Just three months after Bill Hwang’s Archegos Capital fund collapsed two of its ex-staffers are reportedly preparing to test the hedge fund's strategy all over again.

Jensen Ko and Sterling Clay, who worked at Archegos until its implosion in March, are preparing to launch a new fund using Hwang’s highly-leveraged investment style, the «New York Post» reported on Wednesday, citing people with direct knowledge of the plans.

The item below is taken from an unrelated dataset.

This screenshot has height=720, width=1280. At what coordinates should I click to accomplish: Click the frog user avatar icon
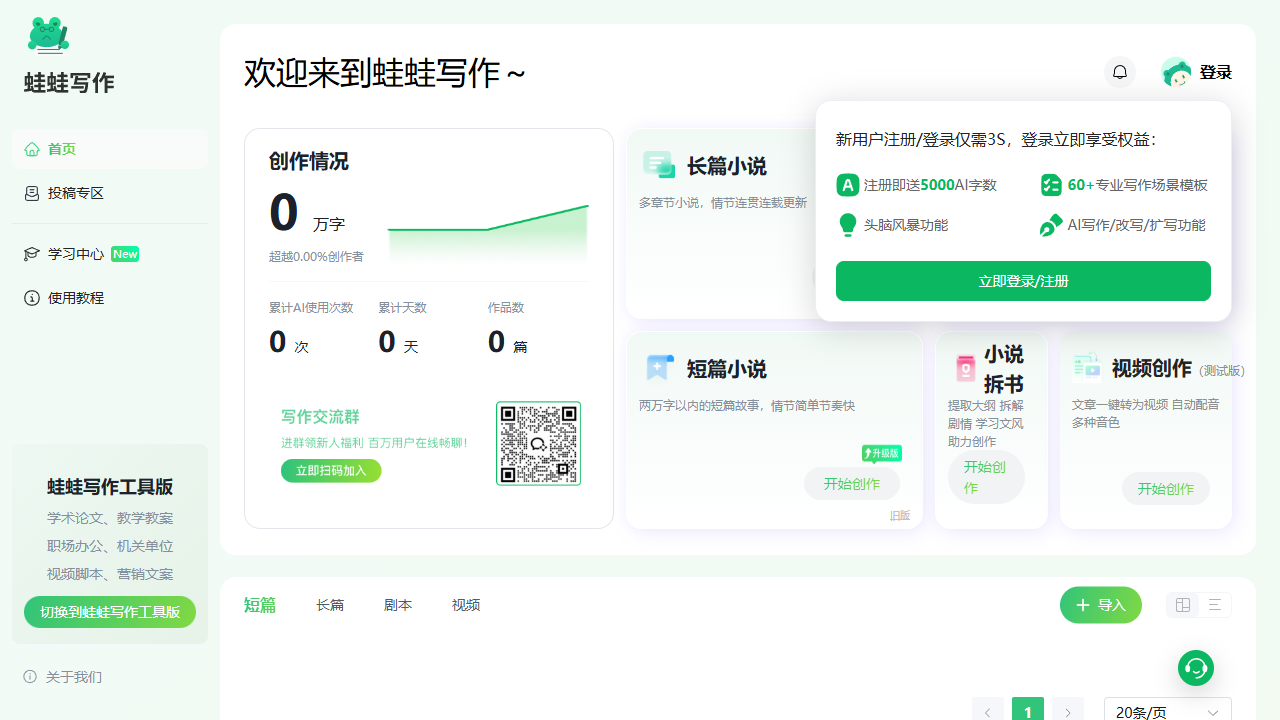coord(1176,72)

Ko, who didn’t respond to a request for comment from U.S. paper, worked at Archegos with Hwang for over 13 years as chief operating officer, and later as its chief technology officer, according to his LinkedIn profile. Clay, who declined to comment to the paper, was an associate director at Archegos for almost three years, according to LinkedIn.

Aiming For Outside Money

The sources familiar with the plans told the paper Ko and Clay planned to use their own money over the next year to establish a track record of lucrative but reliable investments with the goal of eventually raising money from outside investors.

Archegos Hit Swiss Banks

The collapse of Archegos resulted in a $5.5-billion loss for Credit Suisse. The Archegos debacle combined with the implosion of Greensill Capital meant the bank had to tap weighty investors for a top-up, as a series of executives have resigned or been demoted or ousted.

UBS said in its results statement in April that a U.S. hedge fund client – likely Archegos – sliced $434 million off its net profit.